Cross-regional radiomics: a novel framework for relationship-based feature extraction with validation in Parkinson's disease motor subtyping

Traditional radiomics approaches focus on single-region feature extraction, limiting their ability to capture complex inter-regional relationships crucial for understanding pathophysiological mechanisms in complex diseases. This study introduces a novel cross-regional radiomics framework that systematically extracts relationship-based features between anatomically and functionally connected brain regions. We analyzed T1-weighted magnetic resonance imaging (MRI) data from 140 early-stage Parkinson's disease patients (70 tremor-dominant, 70 postural instability gait difficulty) from the Parkinson's Progression Markers Initiative (PPMI) database across multiple imaging centers. Eight bilateral motor circuit regions (putamen, caudate nucleus, globus pallidus, substantia nigra) were segmented using standardized atlases. Two feature sets were developed: 48 traditional single-region of interest (ROI) features and 60 novel motor-circuit features capturing cross-regional ratios, asymmetry indices, volumetric relationships, and shape distributions.
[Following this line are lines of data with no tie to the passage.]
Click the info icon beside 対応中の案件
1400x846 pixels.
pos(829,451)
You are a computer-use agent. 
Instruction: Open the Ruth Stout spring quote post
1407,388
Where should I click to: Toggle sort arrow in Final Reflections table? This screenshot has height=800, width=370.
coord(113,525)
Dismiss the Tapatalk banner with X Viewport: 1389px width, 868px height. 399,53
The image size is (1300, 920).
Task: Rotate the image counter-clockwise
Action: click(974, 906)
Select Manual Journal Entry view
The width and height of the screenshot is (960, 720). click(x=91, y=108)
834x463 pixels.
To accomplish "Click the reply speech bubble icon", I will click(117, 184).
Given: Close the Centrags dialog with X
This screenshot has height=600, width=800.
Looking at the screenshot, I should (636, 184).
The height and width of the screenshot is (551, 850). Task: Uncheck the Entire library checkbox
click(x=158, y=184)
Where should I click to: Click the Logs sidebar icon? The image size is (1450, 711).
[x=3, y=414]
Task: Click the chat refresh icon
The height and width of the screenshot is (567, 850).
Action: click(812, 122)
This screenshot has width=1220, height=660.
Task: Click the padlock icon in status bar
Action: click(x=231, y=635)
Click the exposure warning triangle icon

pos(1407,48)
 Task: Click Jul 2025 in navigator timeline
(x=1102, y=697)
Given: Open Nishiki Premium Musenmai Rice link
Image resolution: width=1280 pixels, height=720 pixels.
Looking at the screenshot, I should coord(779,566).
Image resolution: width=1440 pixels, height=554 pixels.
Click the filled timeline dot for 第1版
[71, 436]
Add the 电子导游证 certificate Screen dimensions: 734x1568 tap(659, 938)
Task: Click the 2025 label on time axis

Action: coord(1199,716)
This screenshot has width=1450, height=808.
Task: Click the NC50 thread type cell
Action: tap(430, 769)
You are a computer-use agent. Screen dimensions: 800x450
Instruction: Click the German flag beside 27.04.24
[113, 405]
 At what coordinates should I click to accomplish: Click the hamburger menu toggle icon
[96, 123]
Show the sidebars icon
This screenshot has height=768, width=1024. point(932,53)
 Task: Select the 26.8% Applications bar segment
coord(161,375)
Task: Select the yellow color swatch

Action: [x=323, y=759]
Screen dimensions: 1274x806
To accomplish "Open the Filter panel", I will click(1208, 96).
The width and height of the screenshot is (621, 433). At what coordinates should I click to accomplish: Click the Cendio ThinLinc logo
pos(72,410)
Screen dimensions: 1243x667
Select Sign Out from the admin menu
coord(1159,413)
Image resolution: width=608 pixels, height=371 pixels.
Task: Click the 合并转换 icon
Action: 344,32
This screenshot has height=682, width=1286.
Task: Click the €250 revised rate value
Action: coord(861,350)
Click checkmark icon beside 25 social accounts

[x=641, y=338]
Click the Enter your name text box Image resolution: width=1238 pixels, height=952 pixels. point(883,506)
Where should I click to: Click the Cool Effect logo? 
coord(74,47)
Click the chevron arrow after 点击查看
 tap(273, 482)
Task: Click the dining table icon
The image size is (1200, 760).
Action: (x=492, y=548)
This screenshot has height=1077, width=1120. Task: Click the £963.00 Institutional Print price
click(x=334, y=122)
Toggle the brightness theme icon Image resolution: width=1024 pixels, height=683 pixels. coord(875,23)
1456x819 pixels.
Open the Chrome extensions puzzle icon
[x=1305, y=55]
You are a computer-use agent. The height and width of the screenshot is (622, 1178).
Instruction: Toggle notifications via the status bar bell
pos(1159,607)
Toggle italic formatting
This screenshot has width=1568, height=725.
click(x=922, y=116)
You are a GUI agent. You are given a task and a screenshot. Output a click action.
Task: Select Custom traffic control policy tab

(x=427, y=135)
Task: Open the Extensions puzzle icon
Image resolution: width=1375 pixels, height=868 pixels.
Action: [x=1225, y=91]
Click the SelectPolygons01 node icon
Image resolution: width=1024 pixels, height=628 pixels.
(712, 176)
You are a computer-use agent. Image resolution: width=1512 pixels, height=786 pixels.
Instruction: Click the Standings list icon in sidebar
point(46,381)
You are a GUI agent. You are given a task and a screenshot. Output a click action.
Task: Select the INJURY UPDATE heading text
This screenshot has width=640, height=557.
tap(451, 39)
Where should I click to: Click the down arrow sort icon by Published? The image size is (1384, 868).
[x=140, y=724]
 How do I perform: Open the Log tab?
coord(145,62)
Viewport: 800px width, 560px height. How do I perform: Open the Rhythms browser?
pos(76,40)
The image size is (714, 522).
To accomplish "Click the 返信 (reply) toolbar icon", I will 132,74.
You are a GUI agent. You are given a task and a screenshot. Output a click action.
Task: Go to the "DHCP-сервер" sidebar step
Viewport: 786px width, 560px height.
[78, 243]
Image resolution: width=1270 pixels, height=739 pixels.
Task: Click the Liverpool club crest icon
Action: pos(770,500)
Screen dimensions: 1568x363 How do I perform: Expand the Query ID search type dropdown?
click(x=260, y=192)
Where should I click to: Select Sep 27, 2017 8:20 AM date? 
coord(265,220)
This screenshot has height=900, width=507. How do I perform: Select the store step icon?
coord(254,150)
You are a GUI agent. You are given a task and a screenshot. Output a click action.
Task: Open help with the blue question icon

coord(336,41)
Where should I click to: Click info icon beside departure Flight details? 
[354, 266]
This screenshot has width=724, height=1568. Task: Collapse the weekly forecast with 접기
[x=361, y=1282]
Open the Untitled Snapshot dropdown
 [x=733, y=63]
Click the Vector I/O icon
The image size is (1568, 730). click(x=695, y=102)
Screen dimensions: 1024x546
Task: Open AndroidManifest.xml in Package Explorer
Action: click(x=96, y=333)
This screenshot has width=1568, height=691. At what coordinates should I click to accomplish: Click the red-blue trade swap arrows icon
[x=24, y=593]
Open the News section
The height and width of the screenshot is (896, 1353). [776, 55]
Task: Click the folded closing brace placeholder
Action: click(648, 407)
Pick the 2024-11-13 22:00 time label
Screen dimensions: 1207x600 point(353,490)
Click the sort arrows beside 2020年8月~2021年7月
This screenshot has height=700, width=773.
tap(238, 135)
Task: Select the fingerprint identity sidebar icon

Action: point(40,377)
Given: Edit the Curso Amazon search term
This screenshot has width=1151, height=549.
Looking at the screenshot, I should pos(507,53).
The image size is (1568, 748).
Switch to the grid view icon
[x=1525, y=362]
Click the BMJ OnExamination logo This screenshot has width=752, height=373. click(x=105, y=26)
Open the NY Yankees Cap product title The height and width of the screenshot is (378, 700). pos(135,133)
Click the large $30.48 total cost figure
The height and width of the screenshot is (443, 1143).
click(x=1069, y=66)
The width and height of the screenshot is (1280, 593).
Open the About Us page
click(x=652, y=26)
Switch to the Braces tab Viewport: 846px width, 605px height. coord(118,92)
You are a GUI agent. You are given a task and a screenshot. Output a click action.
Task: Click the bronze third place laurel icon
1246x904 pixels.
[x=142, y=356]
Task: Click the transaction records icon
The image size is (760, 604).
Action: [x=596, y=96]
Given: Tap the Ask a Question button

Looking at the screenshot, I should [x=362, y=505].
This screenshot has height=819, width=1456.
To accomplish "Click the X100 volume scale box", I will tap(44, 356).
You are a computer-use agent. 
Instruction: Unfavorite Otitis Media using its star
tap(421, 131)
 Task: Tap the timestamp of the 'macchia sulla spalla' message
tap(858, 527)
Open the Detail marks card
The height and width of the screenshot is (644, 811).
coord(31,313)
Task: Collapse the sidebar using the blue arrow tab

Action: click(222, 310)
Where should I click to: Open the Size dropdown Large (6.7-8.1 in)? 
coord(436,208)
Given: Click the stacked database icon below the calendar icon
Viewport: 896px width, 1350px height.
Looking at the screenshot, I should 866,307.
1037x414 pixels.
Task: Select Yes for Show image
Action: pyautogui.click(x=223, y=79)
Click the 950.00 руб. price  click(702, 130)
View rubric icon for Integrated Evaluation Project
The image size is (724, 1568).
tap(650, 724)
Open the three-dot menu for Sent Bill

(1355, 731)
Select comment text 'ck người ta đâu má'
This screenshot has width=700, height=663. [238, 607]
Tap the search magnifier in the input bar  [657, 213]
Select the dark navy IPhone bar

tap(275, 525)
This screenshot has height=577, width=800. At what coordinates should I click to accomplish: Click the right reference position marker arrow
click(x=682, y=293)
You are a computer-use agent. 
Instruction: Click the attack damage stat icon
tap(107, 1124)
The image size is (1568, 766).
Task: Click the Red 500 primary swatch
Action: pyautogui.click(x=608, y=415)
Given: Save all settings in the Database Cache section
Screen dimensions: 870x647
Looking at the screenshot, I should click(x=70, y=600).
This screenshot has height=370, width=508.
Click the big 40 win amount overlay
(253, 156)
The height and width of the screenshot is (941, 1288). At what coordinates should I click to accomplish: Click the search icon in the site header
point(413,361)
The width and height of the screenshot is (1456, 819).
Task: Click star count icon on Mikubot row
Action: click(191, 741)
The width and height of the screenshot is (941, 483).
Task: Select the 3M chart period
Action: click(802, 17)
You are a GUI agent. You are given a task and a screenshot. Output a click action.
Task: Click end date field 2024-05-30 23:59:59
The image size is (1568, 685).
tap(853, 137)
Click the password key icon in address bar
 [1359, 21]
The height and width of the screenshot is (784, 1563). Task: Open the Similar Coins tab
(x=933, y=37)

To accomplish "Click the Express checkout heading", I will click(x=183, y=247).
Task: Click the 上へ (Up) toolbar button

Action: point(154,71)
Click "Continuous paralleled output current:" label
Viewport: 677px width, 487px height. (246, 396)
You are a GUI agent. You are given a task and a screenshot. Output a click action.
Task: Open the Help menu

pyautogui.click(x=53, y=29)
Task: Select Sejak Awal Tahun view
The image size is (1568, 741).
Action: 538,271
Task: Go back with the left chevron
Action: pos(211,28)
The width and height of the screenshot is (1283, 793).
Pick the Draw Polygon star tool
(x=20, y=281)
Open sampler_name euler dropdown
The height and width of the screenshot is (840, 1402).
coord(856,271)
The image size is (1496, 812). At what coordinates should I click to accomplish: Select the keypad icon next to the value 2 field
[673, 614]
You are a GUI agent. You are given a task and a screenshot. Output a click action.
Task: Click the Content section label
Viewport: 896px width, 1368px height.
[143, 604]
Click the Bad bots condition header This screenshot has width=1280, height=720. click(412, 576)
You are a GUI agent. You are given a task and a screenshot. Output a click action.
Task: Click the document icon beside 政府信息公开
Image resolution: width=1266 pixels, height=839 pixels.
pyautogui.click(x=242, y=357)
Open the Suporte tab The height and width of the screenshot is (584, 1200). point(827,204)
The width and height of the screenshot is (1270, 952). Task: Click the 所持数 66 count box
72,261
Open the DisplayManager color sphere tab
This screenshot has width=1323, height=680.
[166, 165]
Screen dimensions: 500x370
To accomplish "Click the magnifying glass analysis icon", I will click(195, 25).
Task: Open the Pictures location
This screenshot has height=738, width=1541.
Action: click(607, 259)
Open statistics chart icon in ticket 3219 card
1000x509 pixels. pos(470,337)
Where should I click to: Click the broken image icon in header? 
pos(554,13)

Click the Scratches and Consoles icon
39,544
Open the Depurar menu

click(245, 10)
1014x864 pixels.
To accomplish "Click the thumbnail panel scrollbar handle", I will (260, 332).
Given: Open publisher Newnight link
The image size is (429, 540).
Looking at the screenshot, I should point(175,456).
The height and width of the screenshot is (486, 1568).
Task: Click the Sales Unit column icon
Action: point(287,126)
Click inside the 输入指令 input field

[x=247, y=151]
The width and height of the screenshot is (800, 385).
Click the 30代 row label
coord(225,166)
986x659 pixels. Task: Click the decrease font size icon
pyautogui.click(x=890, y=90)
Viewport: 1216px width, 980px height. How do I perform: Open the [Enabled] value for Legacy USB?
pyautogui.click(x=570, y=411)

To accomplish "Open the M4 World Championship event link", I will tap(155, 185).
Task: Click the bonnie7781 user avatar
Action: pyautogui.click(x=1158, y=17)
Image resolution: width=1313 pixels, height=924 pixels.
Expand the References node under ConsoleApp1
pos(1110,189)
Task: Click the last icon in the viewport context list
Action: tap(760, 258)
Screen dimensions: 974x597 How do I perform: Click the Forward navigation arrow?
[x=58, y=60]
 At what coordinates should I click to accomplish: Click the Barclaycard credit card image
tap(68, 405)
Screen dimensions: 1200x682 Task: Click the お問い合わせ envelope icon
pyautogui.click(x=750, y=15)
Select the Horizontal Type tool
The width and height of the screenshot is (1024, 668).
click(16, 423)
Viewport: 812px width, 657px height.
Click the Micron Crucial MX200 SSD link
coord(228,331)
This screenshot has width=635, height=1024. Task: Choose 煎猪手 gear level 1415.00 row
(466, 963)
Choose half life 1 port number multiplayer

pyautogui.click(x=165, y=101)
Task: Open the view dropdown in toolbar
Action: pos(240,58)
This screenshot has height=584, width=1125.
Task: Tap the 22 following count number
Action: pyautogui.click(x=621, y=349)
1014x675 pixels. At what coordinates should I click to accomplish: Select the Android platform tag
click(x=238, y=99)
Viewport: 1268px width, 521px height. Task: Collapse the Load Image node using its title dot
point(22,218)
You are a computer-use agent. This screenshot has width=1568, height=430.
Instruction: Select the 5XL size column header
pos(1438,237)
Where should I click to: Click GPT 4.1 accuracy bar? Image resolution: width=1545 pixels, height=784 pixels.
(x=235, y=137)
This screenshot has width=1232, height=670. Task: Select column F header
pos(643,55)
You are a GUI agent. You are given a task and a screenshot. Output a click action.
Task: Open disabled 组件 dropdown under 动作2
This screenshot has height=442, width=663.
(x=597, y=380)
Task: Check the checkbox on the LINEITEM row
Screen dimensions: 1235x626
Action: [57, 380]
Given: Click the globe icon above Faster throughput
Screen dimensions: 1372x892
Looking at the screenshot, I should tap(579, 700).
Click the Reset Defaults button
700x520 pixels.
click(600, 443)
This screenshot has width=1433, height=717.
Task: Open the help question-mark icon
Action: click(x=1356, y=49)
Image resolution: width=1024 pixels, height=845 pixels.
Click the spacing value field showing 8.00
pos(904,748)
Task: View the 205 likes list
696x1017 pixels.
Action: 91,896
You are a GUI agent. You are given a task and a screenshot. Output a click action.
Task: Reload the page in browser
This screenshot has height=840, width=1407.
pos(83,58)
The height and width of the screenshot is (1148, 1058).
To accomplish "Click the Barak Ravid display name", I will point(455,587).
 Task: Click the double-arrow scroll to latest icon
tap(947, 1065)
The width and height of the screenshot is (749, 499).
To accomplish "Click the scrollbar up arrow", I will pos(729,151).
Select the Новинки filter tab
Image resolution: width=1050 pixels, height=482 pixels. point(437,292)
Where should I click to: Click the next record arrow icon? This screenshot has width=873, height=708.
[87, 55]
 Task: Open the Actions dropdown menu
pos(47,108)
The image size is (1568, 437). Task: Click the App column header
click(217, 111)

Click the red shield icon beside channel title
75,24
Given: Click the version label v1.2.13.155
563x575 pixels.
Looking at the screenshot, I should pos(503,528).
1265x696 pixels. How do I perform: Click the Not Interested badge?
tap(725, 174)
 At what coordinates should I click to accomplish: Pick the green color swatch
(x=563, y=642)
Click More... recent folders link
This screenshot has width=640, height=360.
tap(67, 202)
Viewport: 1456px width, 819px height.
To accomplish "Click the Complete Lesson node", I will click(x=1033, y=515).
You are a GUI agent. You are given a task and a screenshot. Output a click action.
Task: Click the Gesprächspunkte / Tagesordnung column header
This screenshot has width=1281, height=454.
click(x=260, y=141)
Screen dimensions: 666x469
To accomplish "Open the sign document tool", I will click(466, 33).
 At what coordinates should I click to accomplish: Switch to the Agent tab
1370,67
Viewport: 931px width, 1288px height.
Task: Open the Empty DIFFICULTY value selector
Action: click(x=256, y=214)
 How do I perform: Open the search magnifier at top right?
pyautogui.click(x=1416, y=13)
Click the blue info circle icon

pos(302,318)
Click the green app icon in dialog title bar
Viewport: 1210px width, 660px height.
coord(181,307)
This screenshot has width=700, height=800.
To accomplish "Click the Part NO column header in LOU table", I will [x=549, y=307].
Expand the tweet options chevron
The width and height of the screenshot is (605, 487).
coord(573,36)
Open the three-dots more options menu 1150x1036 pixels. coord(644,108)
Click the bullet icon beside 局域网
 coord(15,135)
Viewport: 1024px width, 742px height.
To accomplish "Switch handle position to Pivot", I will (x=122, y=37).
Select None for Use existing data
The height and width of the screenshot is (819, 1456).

Six feature engineering scenarios were evaluated using center-based 5-fold cross-validation with six machine learning classifiers to ensure robust generalization across different imaging centers. Motor-circuit features demonstrated superior performance compared to single-ROI features across enhanced preprocessing scenarios. Peak performance was achieved with area under the curve (AUC) of 0.821 ± 0.117 versus 0.650 ± 0.220 for single-ROI features (p = 0.0012, Cohen's d = 0.665). Cross-regional ratios, particularly putamen-substantia nigra relationships, dominated the most discriminative features. Motor-circuit features showed superior generalization across multi-center data and better clinical utility through decision curve analysis and calibration curves. The proposed cross-regional radiomics framework significantly outperforms traditional single-region approaches for Parkinson's disease motor subtype classification. This methodology provides a foundation for advancing radiomics applications in complex diseases where inter-regional connectivity patterns are fundamental to pathophysiology.